We tried on the headsets for the first time.
Magic.
We did the onboarding. It was incredible. Crisp high-res display, perfect eye tracking, natural hand gestures, immersive spatial sound, delightful UI.
We tested the latency using the “coaster test” where we tossed a coaster back and forth while wearing the headset to see if the latency was low enough that we’d be able to catch it with the headset on.
We realized that we can’t catch coasters even without the headset, due to their weird shape, so that wasn’t a good test. If you were reading this article for the scientific rigor, I’m sorry to disappoint you.
Issues
Even though the headset is state-of-the-art and the experience is excellent at first, we soon realized a few incompatibilities between our aspirations and reality (and when that’s the case, reality tends to win):
Gaze-based interactions are intuitive, but not extremely precise (not to the level that they’d need to be for voxel editing).

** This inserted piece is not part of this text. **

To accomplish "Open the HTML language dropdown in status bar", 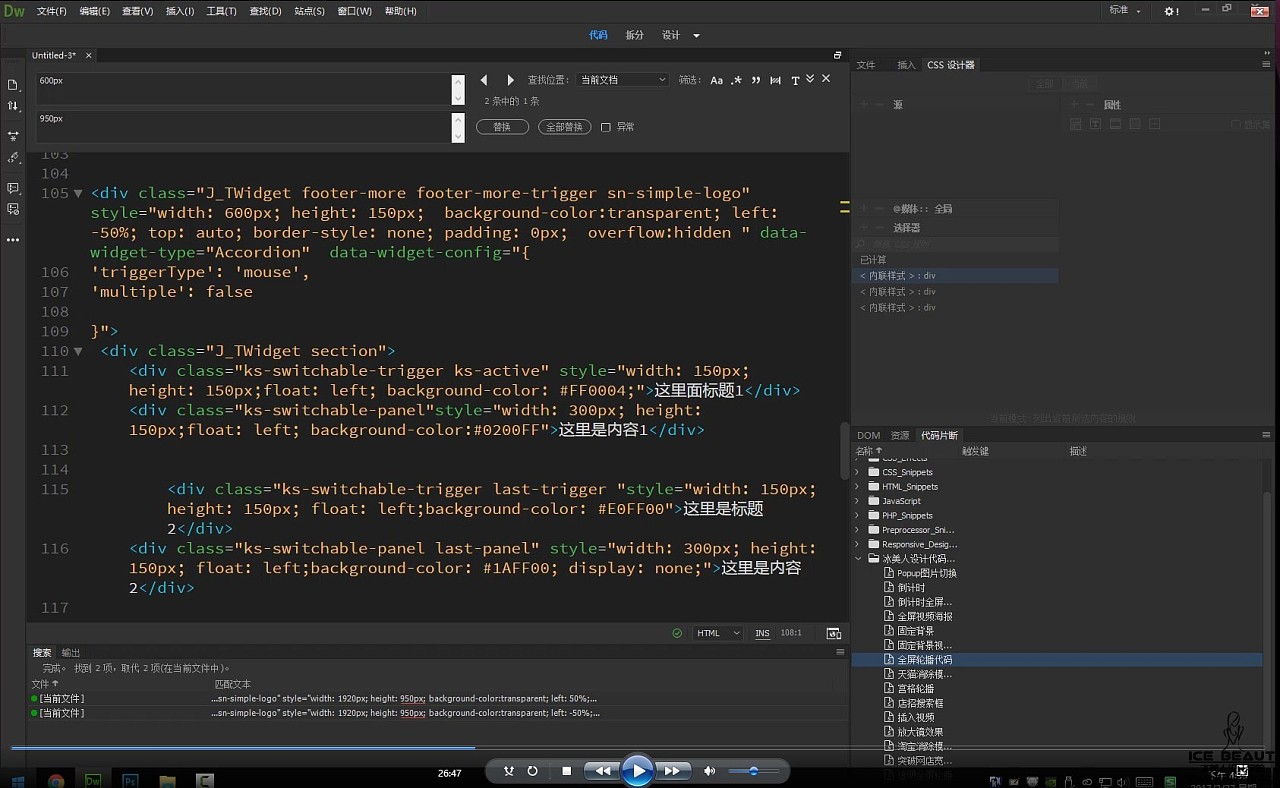I will [718, 633].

It’s not super comfortable to use eyes for precision work. Our eyes quickly got tired from repetitively darting from surface to surface to place voxels.
However, there were some unexpectedly good things we realized too:
The headset’s image is sharp and clear, no blur whatsoever, and it’s so high-res that we can use our phones even with the headset on.
Scrolling is fuuuuuuuun. Why is scrolling so fun? It doesn’t have a right to be fun, it’s scrolling. Even the settings UI is fun because there are lots of settings and you can scroll throught them.
Other hand gestures are fun too (dragging, rotating, scaling).
Lots of finger pointing
Having thousands of entities in the scene sitting there waiting to be gaze-activated was a non-starter from the perspective of the hardware. Using our eyes to select voxels was a non-starter from the perspective of ergonomics.
Okay, so if gaze-based voxel editing wasn’t going to work, we needed to figure out how the user can select where they want to place a voxel.
We searched far and wide for the answer and eventually found it at the end of our arms. What if we could simply point using our index finger towards the voxel we want to modify and do a gesture to edit it?
So I implemented hand tracking using the ARKit API, which required me to learn a bit of hand anatomy so I could understand the docs, for example when something returns a vector that goes “from the metacarpal-phalangeal joint to the proximal interphalangeal knuckle”.
So the user’s finger would be a “laser pointer” and they’d join their fingers or “click” with their thumb to place a voxel.